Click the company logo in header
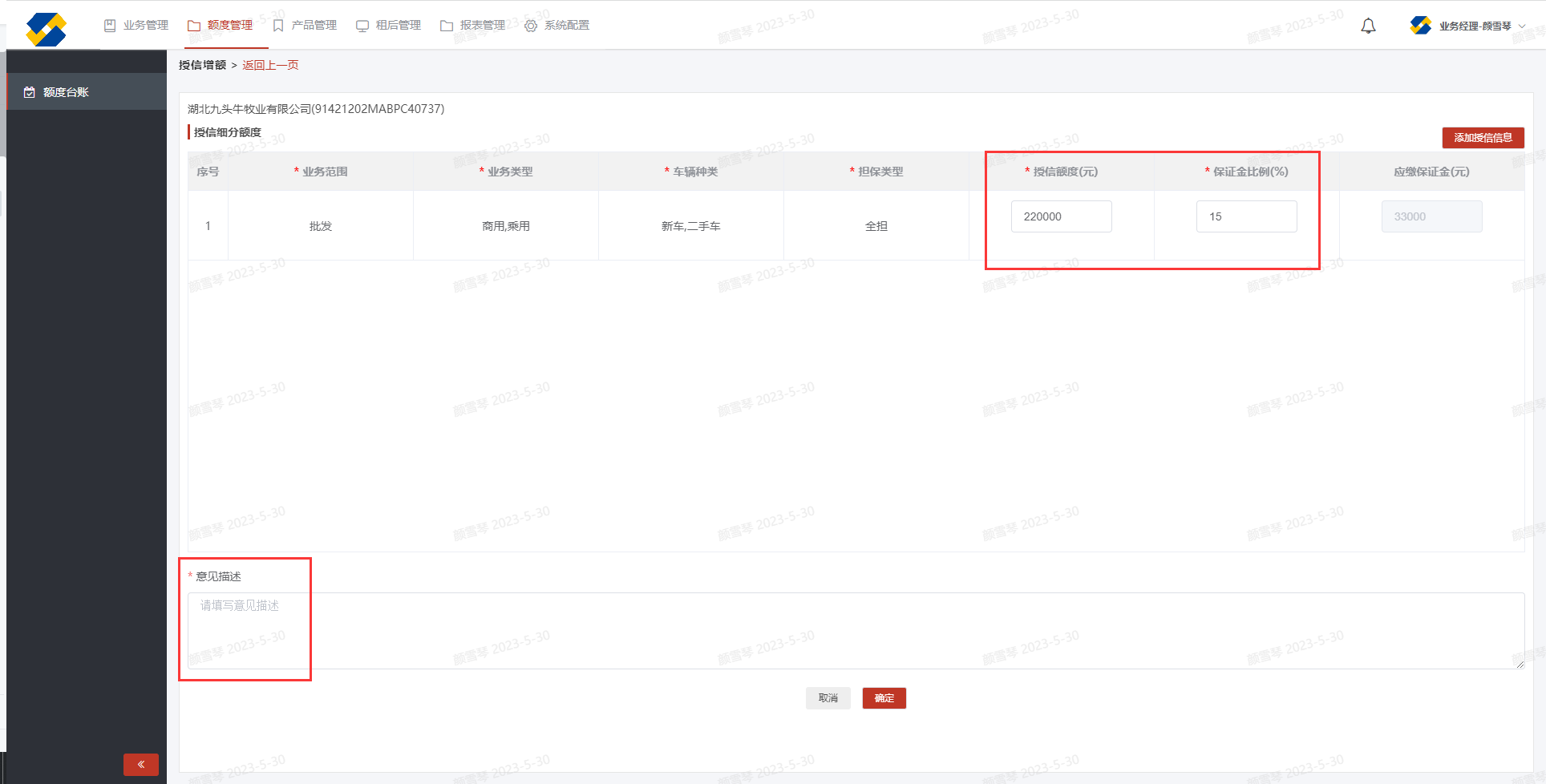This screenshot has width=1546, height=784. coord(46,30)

-- -- --

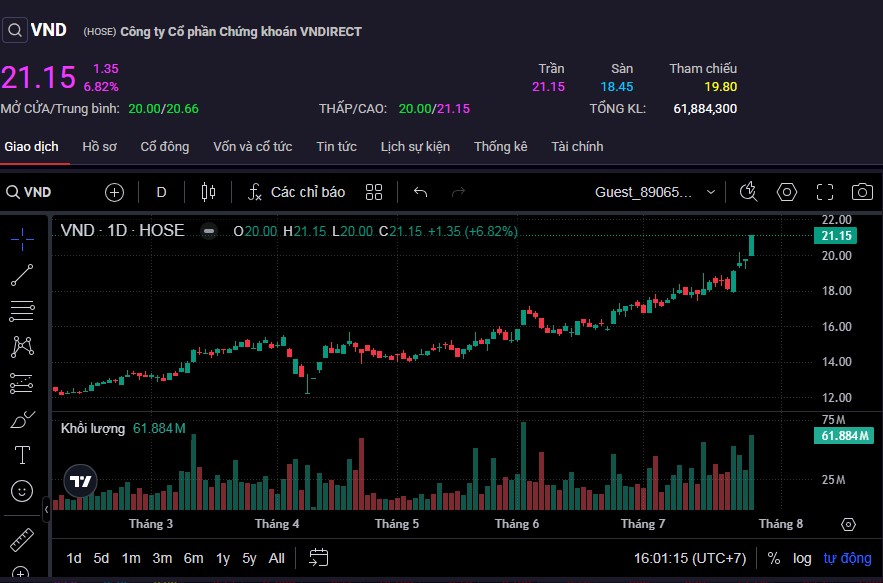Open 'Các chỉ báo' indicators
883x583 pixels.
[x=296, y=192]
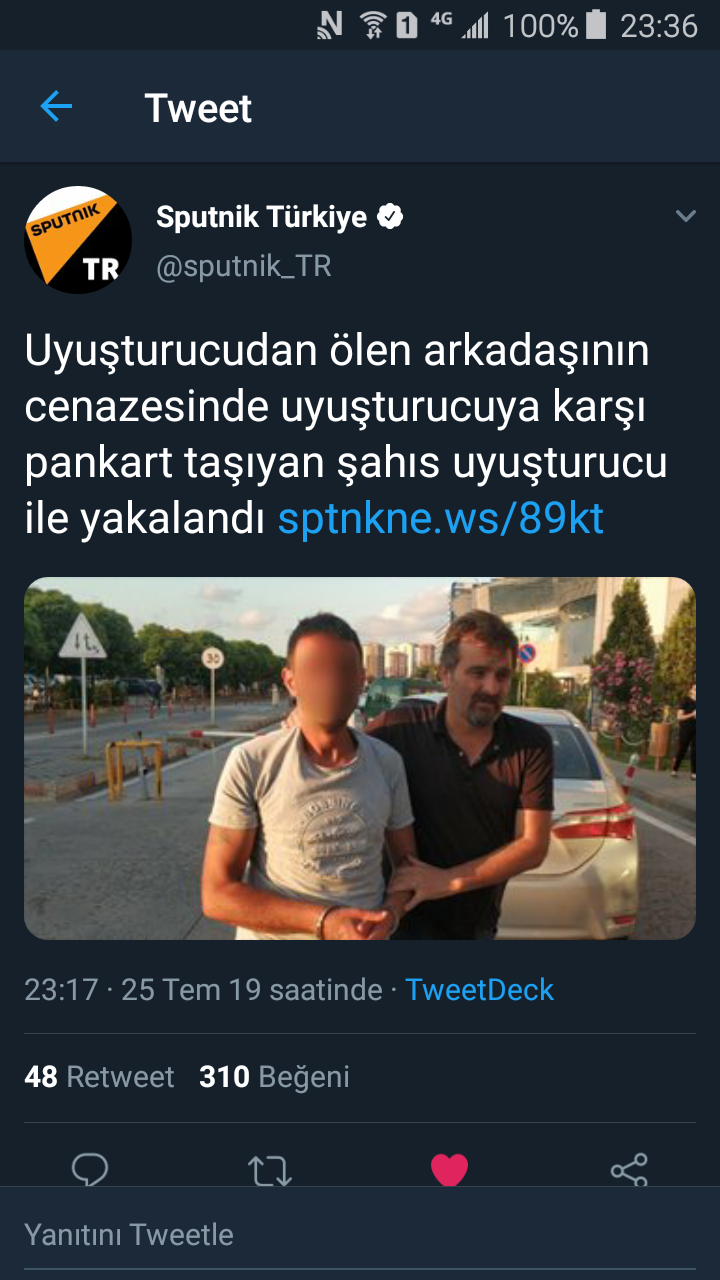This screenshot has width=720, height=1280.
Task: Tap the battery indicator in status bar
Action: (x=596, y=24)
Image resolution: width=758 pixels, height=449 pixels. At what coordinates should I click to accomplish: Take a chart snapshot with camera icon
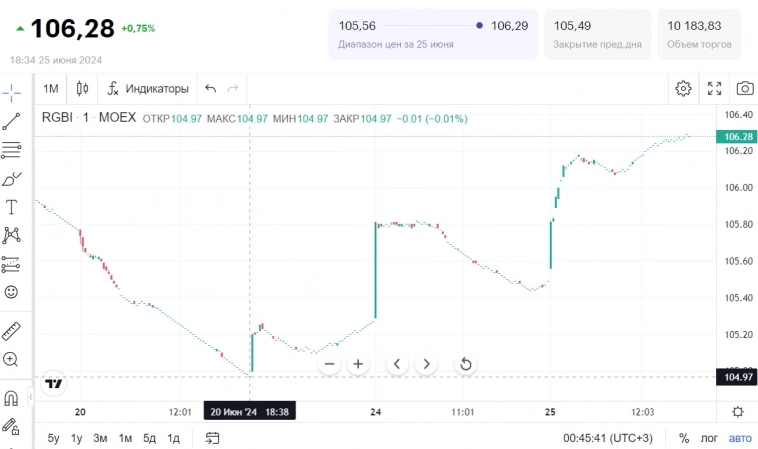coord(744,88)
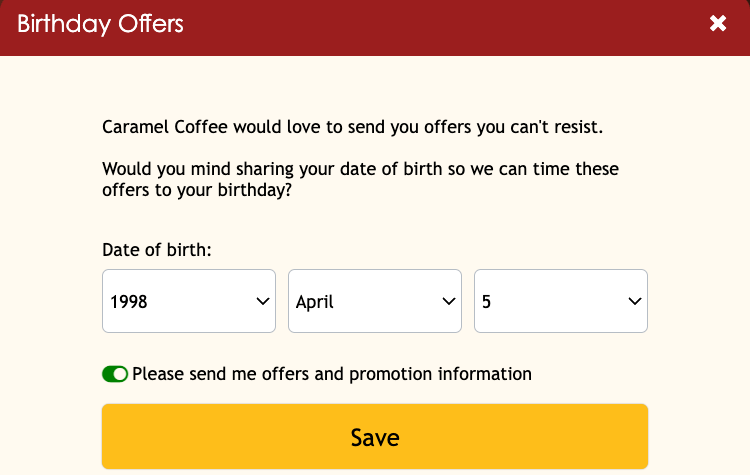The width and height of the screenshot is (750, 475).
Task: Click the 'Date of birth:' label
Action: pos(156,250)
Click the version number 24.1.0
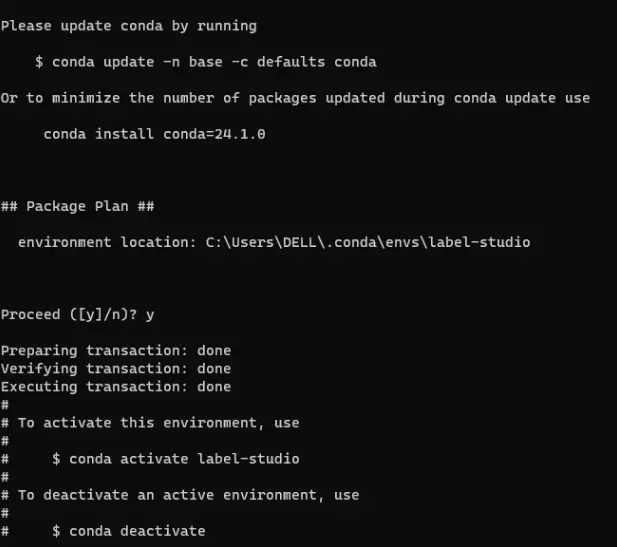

-- -- --

■ **TASK DIRECTIONS**
Without the pictures, give again exactly the lines above starting at the line containing "Image resolution: width=758" and ending at the line containing "Click the version number 24.1.0".

■ **ANSWER TO THIS EXERCISE**
Image resolution: width=758 pixels, height=449 pixels. At what coordinates should I click to accomplish: Take a chart snapshot with camera icon
coord(744,88)
The width and height of the screenshot is (750, 475).
Task: Click the 'Date of birth:' label
Action: pos(156,250)
Click the version number 24.1.0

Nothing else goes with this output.